An incisive new true crime series, Making a Monster brings together some of the world’s leading experts on criminal psychology. They be pore over the dark case histories of notorious serial killers, asking whether it was nature, nurture, or a toxic mixture of the two which set them on the path to committing their brutal crimes.
Amid the rogues’ gallery of sexual sadists and torturers covered in the series, US serial killer Aileen Wuornos is a clear ‘odd one out’. Not simply because of her gender, but because her killings were motivated not by an insatiable craving for perverse kicks, but by desperation. She gunned down numerous men out of a desperation to survive. A desperation to preserve a precarious life she’d created for herself. A desperation not to be left behind by the one person she cared about, her lover Tyria Moore.
She had an abandonment complex.
As forensic psychologist Dr Julian Boon puts it, ‘She had an abandonment complex. And this desperation was one of the factors that drove her to go from a petty criminal to a cold-blooded serial killer.’
Despite the clear difference in MO and motivation between Aileen Wuornos and her male peers in murder, she did have one major thing in common with many other multiple murderers: an ugly, abnormal upbringing. In her case, her father was a convicted child rapist who died in prison, while her mother abandoned Aileen as an infant. The young Aileen was raised by her grandparents, who led her to believe they were her mother and father.
It was a dismal domestic existence, with her grandfather a tyrannical alcoholic who ruled the household with an iron fist. In the words of forensic psychologist Dr David Holmes, ‘The strict regime that was imposed became quite militaristic. The beatings were very regular… she actually had to clean the strap she was beaten with.’ Dr Holmes also notes the sexualised element to the abuse, which could account for why Aileen began selling sex to local boys before she was even in her teens.
Indeed, the young girl became notorious among fellow pupils at school for providing sexual favours in exchange for loose change and cigarettes. Her behaviour led to her being ostracised – many decades later, an old school friend recounted in a TV interview how Aileen had once been ejected from a party she herself had thrown for her classmates.

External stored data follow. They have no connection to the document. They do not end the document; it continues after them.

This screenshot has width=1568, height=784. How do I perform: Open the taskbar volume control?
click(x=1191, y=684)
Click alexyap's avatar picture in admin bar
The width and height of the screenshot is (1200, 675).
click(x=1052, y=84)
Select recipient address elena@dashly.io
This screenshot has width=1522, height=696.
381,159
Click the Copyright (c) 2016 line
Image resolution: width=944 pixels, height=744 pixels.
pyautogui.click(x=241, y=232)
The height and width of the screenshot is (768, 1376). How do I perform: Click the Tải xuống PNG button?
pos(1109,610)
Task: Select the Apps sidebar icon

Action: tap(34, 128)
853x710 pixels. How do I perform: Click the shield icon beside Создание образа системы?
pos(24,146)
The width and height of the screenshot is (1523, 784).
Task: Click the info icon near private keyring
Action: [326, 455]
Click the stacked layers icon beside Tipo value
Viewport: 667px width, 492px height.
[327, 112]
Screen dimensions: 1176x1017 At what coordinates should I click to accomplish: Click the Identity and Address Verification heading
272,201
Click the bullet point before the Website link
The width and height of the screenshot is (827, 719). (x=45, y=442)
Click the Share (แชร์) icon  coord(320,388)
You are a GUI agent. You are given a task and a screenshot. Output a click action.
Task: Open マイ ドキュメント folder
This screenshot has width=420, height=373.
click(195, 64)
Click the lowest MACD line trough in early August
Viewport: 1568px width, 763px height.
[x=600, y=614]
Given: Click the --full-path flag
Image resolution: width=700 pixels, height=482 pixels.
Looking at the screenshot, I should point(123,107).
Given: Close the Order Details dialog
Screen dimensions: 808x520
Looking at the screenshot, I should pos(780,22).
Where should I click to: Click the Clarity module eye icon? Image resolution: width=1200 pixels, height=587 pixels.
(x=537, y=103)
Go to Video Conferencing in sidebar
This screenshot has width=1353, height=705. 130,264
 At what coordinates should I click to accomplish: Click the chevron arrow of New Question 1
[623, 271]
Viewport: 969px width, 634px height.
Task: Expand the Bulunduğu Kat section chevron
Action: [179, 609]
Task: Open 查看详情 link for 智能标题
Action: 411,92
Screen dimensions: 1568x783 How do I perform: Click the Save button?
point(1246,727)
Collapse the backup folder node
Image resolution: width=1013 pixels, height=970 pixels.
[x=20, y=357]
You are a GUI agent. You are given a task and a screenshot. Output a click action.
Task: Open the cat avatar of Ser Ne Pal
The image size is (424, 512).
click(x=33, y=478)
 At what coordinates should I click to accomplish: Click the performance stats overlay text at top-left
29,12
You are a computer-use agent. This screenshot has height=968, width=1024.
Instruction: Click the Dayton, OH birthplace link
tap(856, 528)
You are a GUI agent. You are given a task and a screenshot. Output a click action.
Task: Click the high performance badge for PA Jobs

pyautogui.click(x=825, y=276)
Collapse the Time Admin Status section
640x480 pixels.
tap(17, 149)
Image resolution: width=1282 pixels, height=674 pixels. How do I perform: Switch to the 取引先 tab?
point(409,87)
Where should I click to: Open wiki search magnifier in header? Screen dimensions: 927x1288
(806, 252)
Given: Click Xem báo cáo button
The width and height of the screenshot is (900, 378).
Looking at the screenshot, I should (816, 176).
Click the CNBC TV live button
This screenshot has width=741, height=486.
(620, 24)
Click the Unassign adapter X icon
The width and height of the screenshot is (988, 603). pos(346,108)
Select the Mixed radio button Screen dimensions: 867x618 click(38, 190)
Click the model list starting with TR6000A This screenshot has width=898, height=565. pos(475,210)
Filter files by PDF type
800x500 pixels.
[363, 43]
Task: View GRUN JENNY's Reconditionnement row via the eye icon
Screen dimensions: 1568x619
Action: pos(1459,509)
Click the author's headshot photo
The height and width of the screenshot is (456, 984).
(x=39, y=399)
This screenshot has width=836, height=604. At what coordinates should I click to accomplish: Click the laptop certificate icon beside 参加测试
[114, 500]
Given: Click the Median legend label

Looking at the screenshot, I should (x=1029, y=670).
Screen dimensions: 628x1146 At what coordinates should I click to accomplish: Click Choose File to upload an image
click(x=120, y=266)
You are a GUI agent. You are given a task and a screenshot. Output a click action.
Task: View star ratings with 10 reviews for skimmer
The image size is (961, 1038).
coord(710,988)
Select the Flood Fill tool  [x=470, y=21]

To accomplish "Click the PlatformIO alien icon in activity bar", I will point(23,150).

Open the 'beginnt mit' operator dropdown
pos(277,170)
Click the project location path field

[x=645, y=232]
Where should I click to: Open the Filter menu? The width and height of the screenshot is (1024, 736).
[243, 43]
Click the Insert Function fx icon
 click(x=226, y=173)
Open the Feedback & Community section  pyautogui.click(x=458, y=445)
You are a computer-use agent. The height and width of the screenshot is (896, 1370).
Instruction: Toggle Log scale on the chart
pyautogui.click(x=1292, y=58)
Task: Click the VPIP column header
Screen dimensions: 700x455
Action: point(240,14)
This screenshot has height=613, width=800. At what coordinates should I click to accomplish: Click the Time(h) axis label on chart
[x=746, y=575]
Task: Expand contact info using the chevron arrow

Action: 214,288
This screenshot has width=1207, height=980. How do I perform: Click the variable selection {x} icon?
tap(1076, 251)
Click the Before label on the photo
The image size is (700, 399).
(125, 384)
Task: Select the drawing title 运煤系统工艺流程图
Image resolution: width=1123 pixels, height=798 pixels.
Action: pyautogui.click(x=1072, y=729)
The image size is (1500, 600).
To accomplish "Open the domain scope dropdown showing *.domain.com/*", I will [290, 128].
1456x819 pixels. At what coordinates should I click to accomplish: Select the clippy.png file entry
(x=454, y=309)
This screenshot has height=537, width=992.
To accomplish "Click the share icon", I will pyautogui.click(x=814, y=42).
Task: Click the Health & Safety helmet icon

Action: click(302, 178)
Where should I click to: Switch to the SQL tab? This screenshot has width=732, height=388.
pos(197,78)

Her social alienation could only have increased when she fell pregnant at 14 – allegedly after being raped by an older man. Her son was given up for adoption, and shortly afterwards Aileen was thrown out of her home. A period of wandering and hitchhiking followed, followed by a brief glimmer of hope when Aileen – by now a young woman – crossed paths with a wealthy, elderly yacht club president in Florida who fell in love with her.
It’s telling that even at this early stage in her life, presented with a chance of a comfortable, normal life, Aileen Wuornos was too socially maladjusted and damaged to settle into it. Her fierce temper and violent rages became directed at her husband, to the point where he took out a restraining order against his young bride. After the failure of the marriage, her downward spiral continued, with multiple arrests for petty crimes, as well as a jail term for armed robbery.
Then, in the mid-80s, she met the woman who would herald the defining chapter in her life: a hotel maid named Tyria Moore. The two of them soon became inseparable, but Aileen’s love ran parallel with her gnawing fear that Tyria would one day leave her if she couldn’t provide for them both. Psychologists have pondered whether Aileen’s long-standing abandonment issues, stemming from her time as an alienated, unloved and abused child, may have turned toxic and lethal as a result of this love for Tyria.
She’d ‘robbed them as cold as ice’
It could certainly go some way to explaining why, during this relationship, Aileen Wuornos made the shocking transition from sex worker to murderer, her first victim being a small businessman called Richard Mallory who picked her up on a Florida highway. The Mallory case is complicated by the fact that Wuornos claimed she had shot him dead in self defence after he’d tried to rape her, and it was indeed later revealed in court that Mallory had once been jailed for ‘housebreaking with intent to rape’, and had been found to possess ‘strong sociopathic trends’.
There has been widespread debate about the inconsistencies in Wuornos’ accounts of how she’d come to kill seven men – first claiming she’d been driven to it, then confessing she’d ‘robbed them as cold as ice’ and that ‘I’d do it again, too.’ Could it be that the Mallory killing had indeed been committed in self-defence, but getting away with it had emboldened Wuornos to kill again and again, for money?
Whatever the details of the murders themselves, Aileen Wuornos – executed in 2002 – remains notorious as an almost unique example of a female serial killer who (unlike most other women who commit multiple murders) worked completely alone, was not in a caregiver role, and killed strangers rather than people she knew.
The complex, even poignant nuances of her case have also led to her being reclaimed as a kind of darkly heroic icon of marginalised womanhood. In 2019, rapper Cardi B paid homage to Wuornos by recreating a famous photo of the killer raising her handcuffed wrists to her neck, while journalist Sofia Barrett-Ibarria wrote that ‘Wuornos’ story sheds light on the societal structures and circumstances that can force victims into a position where they feel that retaliation is the only option.’ Decades after her killing spree, Aileen Wuornos’ status as a figure of fascination, pity and revulsion remains undimmed.